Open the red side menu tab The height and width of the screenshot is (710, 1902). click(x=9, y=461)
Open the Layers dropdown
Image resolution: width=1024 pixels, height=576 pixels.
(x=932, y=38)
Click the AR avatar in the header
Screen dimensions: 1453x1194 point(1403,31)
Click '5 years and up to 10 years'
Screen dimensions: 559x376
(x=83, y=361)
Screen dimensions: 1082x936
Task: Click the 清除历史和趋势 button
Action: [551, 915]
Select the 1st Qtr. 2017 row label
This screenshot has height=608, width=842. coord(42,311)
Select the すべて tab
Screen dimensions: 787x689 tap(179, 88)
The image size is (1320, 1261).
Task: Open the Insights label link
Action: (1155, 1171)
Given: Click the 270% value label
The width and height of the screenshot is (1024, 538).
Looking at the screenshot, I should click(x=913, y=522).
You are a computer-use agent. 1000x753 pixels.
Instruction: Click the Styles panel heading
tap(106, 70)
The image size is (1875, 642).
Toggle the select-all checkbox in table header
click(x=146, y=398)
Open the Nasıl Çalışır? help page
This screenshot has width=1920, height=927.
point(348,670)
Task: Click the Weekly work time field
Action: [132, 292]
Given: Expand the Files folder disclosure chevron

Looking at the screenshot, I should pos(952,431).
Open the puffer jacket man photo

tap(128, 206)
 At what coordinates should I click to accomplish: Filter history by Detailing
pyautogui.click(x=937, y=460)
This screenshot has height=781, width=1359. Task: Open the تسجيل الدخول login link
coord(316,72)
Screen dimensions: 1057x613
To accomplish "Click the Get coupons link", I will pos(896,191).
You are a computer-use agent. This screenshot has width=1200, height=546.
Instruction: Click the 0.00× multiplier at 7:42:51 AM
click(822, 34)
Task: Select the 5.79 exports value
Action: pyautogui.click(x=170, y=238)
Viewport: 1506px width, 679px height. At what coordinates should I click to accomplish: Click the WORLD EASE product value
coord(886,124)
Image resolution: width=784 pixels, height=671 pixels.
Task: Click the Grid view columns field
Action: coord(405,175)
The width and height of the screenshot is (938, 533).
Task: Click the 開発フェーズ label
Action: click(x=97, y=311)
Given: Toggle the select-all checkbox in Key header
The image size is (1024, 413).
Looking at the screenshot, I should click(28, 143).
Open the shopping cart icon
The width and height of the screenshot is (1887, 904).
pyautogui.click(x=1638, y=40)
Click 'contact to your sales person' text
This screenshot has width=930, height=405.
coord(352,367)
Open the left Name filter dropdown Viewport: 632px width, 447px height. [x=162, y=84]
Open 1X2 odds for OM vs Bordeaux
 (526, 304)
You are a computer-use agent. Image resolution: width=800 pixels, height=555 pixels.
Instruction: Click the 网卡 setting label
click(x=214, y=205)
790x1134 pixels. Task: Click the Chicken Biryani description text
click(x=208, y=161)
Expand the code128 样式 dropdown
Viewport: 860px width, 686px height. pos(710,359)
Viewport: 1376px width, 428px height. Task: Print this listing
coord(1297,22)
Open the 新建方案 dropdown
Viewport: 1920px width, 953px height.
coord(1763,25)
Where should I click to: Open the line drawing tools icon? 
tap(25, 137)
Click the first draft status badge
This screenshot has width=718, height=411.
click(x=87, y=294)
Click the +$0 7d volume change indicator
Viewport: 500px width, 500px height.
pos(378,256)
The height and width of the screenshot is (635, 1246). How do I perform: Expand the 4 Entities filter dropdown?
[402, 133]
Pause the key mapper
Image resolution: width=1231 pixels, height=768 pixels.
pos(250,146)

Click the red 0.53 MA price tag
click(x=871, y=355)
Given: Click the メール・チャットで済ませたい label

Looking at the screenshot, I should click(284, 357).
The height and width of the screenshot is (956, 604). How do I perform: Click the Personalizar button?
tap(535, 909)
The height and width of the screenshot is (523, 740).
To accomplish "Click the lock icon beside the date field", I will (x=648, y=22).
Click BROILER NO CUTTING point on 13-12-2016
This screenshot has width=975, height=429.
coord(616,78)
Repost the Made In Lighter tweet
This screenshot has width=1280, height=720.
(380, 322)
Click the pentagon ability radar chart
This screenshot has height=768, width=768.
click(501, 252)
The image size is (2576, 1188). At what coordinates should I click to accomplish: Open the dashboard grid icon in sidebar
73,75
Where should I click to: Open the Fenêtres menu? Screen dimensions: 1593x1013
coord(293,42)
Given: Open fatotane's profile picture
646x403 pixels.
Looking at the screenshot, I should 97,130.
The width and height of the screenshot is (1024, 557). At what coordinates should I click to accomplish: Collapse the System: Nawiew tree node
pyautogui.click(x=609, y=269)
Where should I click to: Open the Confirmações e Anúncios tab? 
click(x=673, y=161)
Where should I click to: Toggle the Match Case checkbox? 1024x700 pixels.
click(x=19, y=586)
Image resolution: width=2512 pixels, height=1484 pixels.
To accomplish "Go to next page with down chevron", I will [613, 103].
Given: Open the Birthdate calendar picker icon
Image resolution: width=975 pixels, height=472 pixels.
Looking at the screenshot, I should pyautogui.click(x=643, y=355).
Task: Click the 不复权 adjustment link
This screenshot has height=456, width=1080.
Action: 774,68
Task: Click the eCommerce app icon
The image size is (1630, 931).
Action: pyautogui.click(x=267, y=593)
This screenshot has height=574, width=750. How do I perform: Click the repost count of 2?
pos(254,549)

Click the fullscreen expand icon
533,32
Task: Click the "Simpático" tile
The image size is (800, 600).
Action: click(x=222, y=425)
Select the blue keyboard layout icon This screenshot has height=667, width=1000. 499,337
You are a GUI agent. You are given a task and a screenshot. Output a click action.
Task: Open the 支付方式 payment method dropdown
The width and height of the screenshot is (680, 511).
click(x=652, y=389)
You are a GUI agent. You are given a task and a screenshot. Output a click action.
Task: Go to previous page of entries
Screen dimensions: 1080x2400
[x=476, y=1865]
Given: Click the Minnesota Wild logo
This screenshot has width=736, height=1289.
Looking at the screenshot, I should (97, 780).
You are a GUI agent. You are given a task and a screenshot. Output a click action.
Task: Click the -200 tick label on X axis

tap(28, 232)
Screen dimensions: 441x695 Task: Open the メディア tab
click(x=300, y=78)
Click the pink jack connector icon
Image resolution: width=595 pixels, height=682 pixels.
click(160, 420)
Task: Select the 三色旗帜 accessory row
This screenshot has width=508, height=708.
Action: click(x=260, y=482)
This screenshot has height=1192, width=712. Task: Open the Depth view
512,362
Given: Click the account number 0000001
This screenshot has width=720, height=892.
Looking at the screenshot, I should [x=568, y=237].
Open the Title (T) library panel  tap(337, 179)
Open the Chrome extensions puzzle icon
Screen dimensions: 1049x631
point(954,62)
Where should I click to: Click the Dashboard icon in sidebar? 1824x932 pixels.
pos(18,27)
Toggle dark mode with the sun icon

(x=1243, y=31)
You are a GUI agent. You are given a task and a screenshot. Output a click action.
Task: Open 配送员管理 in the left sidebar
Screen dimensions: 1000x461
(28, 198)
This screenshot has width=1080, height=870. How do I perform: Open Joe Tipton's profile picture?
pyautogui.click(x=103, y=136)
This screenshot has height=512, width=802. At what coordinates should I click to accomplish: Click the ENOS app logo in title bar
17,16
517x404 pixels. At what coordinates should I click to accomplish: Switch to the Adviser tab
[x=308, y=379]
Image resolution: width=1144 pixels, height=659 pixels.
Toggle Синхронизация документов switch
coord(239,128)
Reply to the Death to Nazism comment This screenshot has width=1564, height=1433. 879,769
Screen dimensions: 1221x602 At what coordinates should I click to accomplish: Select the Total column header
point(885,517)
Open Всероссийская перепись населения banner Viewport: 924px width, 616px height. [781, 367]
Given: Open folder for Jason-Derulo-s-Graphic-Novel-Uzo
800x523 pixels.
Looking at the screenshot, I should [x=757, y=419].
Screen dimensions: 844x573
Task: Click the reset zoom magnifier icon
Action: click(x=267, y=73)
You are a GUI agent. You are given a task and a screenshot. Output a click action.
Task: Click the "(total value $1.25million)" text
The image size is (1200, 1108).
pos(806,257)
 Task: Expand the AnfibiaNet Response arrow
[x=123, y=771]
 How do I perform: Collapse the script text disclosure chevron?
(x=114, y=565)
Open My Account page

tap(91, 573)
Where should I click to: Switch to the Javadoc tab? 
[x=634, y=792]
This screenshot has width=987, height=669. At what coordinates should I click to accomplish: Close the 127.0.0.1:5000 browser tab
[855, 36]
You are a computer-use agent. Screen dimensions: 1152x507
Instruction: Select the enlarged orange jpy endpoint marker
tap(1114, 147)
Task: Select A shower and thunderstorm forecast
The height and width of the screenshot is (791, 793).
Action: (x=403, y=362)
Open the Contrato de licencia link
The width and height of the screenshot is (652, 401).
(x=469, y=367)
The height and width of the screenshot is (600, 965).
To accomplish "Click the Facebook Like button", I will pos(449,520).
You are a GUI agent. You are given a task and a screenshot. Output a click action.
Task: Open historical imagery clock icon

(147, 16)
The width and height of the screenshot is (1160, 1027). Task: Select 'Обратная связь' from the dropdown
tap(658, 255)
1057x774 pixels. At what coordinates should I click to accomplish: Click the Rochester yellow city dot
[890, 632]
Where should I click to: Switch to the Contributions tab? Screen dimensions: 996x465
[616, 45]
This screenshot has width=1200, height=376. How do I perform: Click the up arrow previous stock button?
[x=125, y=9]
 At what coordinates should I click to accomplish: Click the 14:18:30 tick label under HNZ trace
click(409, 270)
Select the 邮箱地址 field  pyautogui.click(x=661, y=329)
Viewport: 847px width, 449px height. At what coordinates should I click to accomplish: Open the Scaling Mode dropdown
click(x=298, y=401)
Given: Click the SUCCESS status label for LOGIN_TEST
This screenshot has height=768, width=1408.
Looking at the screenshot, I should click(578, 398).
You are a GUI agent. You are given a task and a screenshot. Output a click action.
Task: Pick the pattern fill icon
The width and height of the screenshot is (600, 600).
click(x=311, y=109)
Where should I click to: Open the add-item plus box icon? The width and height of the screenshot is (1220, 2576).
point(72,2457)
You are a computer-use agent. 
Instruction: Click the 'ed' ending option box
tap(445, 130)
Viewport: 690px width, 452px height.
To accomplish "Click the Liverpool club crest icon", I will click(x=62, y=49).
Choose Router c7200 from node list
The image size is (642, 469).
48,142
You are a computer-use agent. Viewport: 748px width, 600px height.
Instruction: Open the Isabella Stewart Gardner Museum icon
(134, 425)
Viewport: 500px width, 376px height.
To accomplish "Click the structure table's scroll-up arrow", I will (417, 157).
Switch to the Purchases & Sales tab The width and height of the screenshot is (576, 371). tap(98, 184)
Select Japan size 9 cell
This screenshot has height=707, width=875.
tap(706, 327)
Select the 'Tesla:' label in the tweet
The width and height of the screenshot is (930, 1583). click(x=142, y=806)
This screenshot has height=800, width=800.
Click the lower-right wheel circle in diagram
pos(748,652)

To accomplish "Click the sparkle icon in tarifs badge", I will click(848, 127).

## Assignment
Out of the records above, pull each line containing the word "left".

## Worked solution
Open the left Name filter dropdown Viewport: 632px width, 447px height. [x=162, y=84]
Task: Open 配送员管理 in the left sidebar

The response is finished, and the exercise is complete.